Reading passage:
· · ·

As Europe and Britain head into winter hoping they have put the worst of the pandemic behind them, they are fast becoming, along with China, a casualty of a worsening global energy crisis. Skyrocketing prices for natural gas, coal and electricity are threatening the ability of many to keep the lights on and the heaters going. Industry faces the prospect of forced shutdowns.
Much of the price spike can be explained by surging global demand from the post-lockdown recovery, a diminished supply of gas from Russia (Europe’s main provider) and fierce competition from Asia for energy resources. But there are other factors at play.
Unusually weak winds in the North Sea have added to energy problems by reducing supply to the UK and Europe from offshore wind farms.Credit:AP
As demand for energy fell away at the start of the pandemic, so did investment in oil and gas infrastructure. When the economy snapped back far quicker than expected, the energy sector was left scrambling to keep up. This, along with the global phase-out of coal-fired power plants – a necessary component of countries’ attempts to meet their carbon reduction targets – and the winding back of nuclear power, meant renewables were suddenly asked to fill the gap well before the sector is ready.
Europe has invested trillions of dollars in developing renewable energy, but some experts believe it has neglected crucial investments in its energy grid to install the complex systems of storage, back-up, infrastructure and supply redundancy required to support wind, solar and other zero-carbon energy sources as they take on the role of baseload supplier.
The severity of the energy crunch has been exacerbated by many nations, including Australia, looking to use gas – which emits about half as much carbon dioxide as coal – as a bridge in the transition from coal to renewable energy. As a temporary fix, gas has its benefits, but when demand far exceeds supply, its limitations become evident and its cost balloons.
There is no easy solution here. The crisis in Europe and Britain highlights the reality that while we must agree at the Glasgow climate summit later this month on substantial and ongoing emissions reductions, another absolute priority must be putting in place the policy framework to ensure the transition to renewables allows us to keep the lights on. And as the pandemic showed, at times of national crisis, governments must be front and centre in finding a way forward.

· · ·

Data records
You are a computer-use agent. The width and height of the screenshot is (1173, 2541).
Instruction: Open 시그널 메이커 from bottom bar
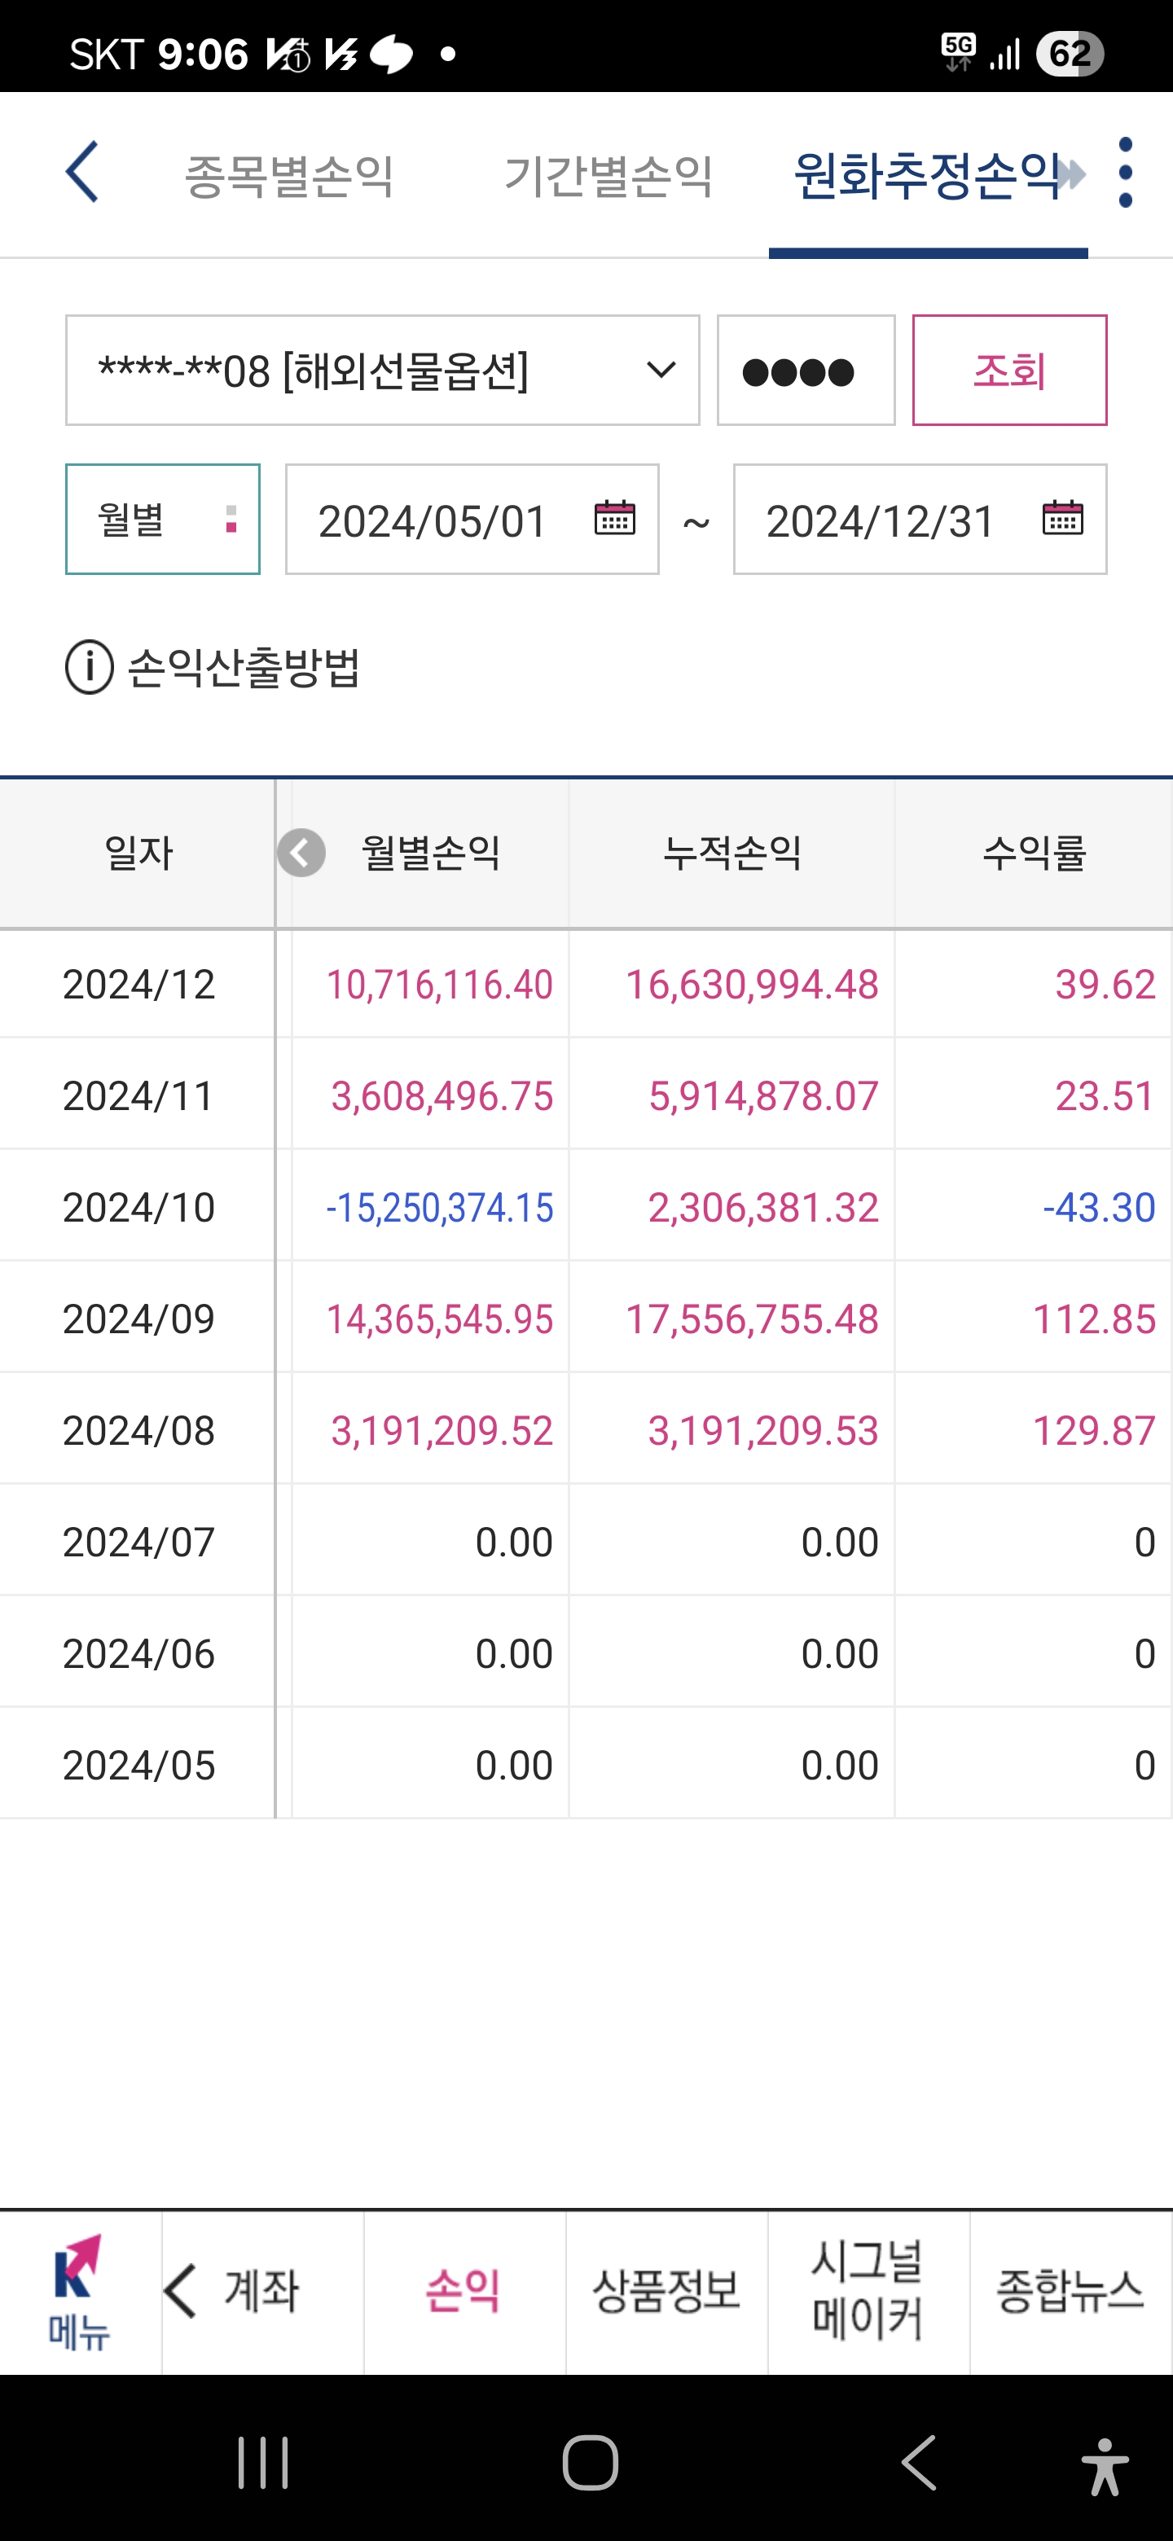point(867,2291)
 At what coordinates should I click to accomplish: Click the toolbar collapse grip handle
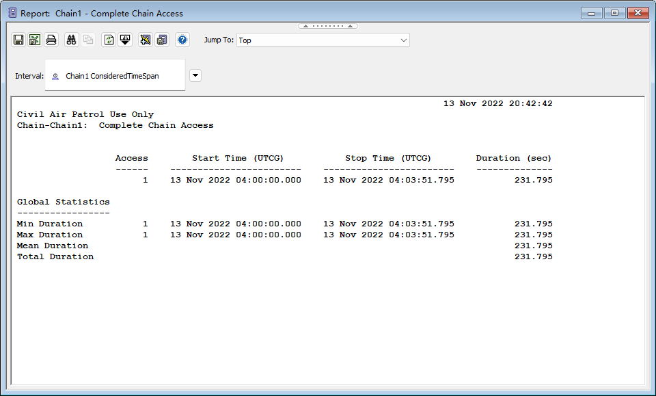pyautogui.click(x=327, y=26)
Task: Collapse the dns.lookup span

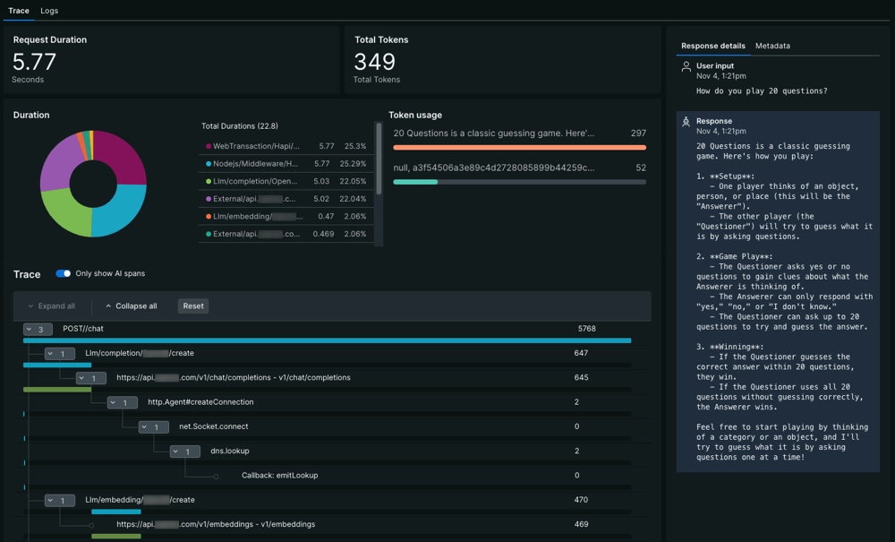Action: click(176, 452)
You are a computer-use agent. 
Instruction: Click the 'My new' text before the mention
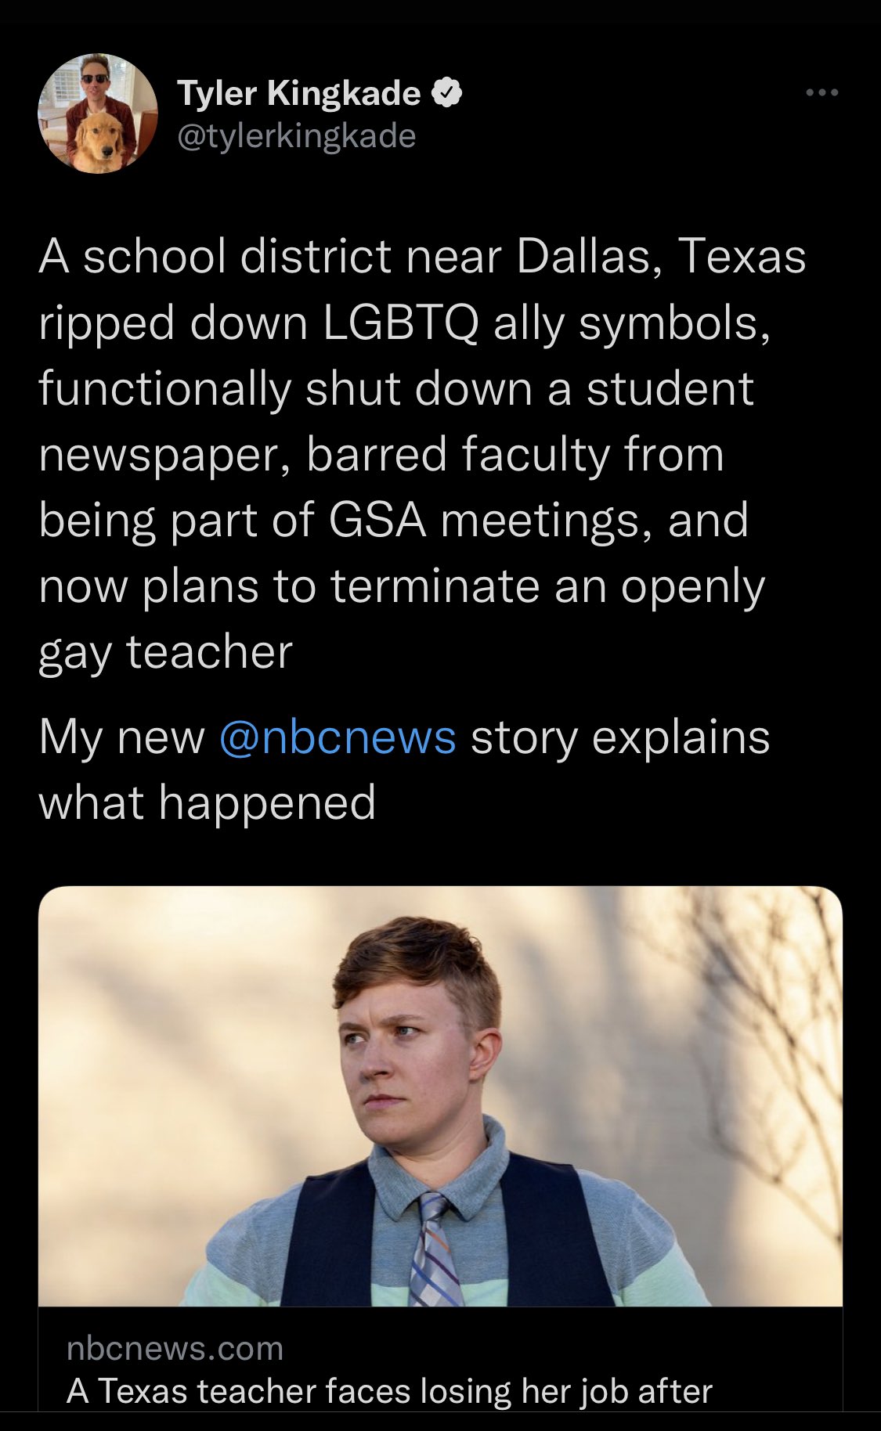click(x=121, y=737)
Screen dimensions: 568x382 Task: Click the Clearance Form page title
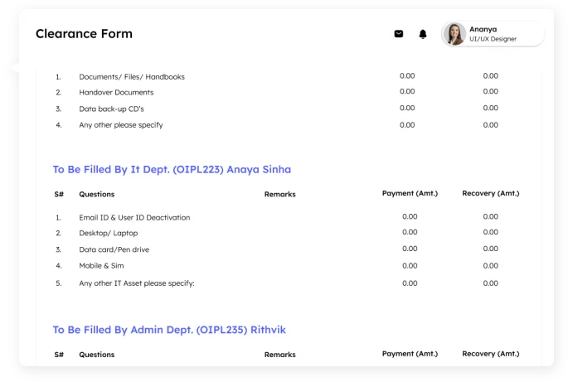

· · ·

Set of tasks:
1 – The energy crisis editorial names three factors that explain much of the price spike. List them.
2 – For each statement below, say whether it agrees with the energy crisis editorial, and quote the words that decide it.
(a) Gas emits about half as much carbon dioxide as coal.
(b) Investment in oil and gas infrastructure rose at the start of the pandemic.
(c) Russia is Europe's main supplier of gas.
3 – Extend the editorial on the energy crisis in Europe and Britain past its final sentence.

Expected outputs:
1 –
- Surging global demand from the post-lockdown recovery
- A diminished supply of gas from Russia (Europe's main provider)
- Fierce competition from Asia for energy resources

2 –
(a) Yes: "gas – which emits about half as much carbon dioxide as coal"
(b) No: "As demand for energy fell away at the start of the pandemic, so did investment in oil and gas infrastructure."
(c) Yes: "a diminished supply of gas from Russia (Europe’s main provider)"

3 –
Energy is a factor in everything we buy and consume, so its price has a significant impact on our economy. It is also a significant cost in our household budgets, with an outsized effect on the poor. Energy security, and thus climate policy, has to be treated like national security and not a political football, as it has been too often in Australia, being kicked about in pursuit of votes.
What Europe and Britain are revealing is that, in pursuit of net zero emissions, good intentions are not enough. The transition from fossil fuels to renewable energy in a timeframe that will limit the impact of global warming requires a transformation that, in scale and complexity, is well beyond anything previously attempted by the modern global economy. Decarbonising the economy does not mean plunging into darkness or forcing the poor to go without the necessities of daily life. It means continuing to power homes and industry, but doing it cleanly.
This, once again, illustrates how essential it is that Prime Minister Scott Morrison attend the summit in Glasgow. No nation can go it alone. Mr Morrison calls frequently on international co-operation and the “rules based order” to address other pressing issues such as the rise of China, and it is imperative that he show equivalent effort in being part of global coalitions to advance climate policy, in all its complexity.